CHR F SNP BP P TOTAL NSIG S05 S01 S001 S0001
19 1 rs2548459:49209339:T:C 49209339 1.84e-12 21 0 0 2 0 19
KB RSQ ALLELES F P
(INDEX) rs2548459:49209339:T:C 0 1.000 C 1 1.84e-12
rs374886:49117247:A:G -92.1 0.437 CA/TG 1 9.55e-07
rs8111874:49168942:G:A -40.4 0.578 CA/TG 1 2.51e-06
rs35106244:49203829:C:T -5.51 0.665 CT/TC 1 8.44e-09
rs281377:49206603:C:T -2.74 0.481 CC/TT 1 4.99e-09
rs507855:49208501:A:G -0.838 0.989 CG/TA 1 2.37e-12
rs632111:49208978:A:G -0.361 0.997 CG/TA 1 2.43e-12
rs281380:49214470:T:C 5.13 0.317 CT/TC 1 4.63e-07
rs4002471:49215095:C:T 5.76 0.642 CT/TC 1 1.36e-08
rs281386:49217305:A:G 7.97 0.27 CA/TG 1 1.48e-06
rs629504:49223633:C:G 14.3 0.603 CG/TC 1 8.15e-09
rs2287921:49228272:T:C 18.9 0.616 CC/TT 1 2.35e-08
rs479486:49229323:G:A 20 0.659 CA/TG 1 3.99e-10
rs838147:49246866:A:G 37.5 0.509 CA/TG 1 2.83e-07
rs8111399:49247963:G:T 38.6 0.271 CG/TT 1 3.06e-06
rs56098615:49247999:T:A 38.7 0.271 CT/TA 1 3.06e-06
rs8111208:49248022:A:C 38.7 0.271 CA/TC 1 3.06e-06
rs838146:49248052:C:T 38.7 0.528 CC/TT 1 1.02e-06
rs12611211:49248331:G:A 39 0.271 CG/TA 1 3.06e-06
rs8103840:49254955:C:T 45.6 0.462 CC/TT 1 7.83e-06
RANGE: chr19:49117247..49254955
SPAN: 137kb
As you can see, many of the SNPs within the large peak are in LD with the most significant SNP in that region.
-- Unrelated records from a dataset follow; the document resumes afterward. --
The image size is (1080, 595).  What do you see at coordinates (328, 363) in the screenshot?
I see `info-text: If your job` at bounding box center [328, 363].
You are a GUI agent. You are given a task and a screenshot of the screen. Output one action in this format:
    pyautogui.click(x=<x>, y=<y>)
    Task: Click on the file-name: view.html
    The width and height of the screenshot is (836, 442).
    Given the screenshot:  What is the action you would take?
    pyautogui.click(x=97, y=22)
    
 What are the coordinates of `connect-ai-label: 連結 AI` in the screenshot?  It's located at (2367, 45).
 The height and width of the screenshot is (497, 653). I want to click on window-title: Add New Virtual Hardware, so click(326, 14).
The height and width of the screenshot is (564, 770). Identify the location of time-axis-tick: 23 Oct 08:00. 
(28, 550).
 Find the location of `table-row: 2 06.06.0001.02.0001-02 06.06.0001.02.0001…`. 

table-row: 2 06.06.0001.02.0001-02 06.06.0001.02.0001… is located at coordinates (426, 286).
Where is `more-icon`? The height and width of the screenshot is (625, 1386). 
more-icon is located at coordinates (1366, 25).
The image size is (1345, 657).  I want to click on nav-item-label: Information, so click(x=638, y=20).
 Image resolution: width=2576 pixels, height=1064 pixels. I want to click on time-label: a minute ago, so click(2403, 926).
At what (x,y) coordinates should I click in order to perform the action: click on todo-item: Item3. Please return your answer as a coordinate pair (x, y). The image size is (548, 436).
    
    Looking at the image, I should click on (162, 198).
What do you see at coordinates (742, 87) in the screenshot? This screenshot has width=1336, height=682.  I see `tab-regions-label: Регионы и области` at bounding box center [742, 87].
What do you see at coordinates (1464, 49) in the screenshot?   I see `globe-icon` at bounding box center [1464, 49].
Taking the coordinates of those SNPs, we can define the outer bounds of a region of interest.
Question
Repeat this now for the imputed association files generated by PLINK as well.
Is the region of association consistent between imputed and genotyped data?
Does the index (most significant) SNP change when using imputed data? Why might this happen?
Identifying associated genomic features
Once we have these regions and the SNPs present within them, we can use reference annotations to determine what genes or
genomic elements are present in that part of the genome. We will use the human assembly GRCh37 as the reference genome
for this analysis. To locate potential genes of interest, we can search the reference assembly in
Ensembl or UCSC genome browser using our genomic
coordinates in the form chromosome:start-end
.
Warning
Our data is in GRCh37
or 'hg19' coordinates - not GRCh38
. Make sure you select the relevant genome in the
browsers for this.
Looking in the browsers will give us an idea of the genes that are in the region and other regulatory elements that might be annotated. Another useful database to check is dbSNP, and the Ensembl Variant Effect Predictor is a useful tool to investigate potential effects of significant SNPs.
Yet another place to look is Open Targets, which amalgamates many functional datasets that can shed light on an association.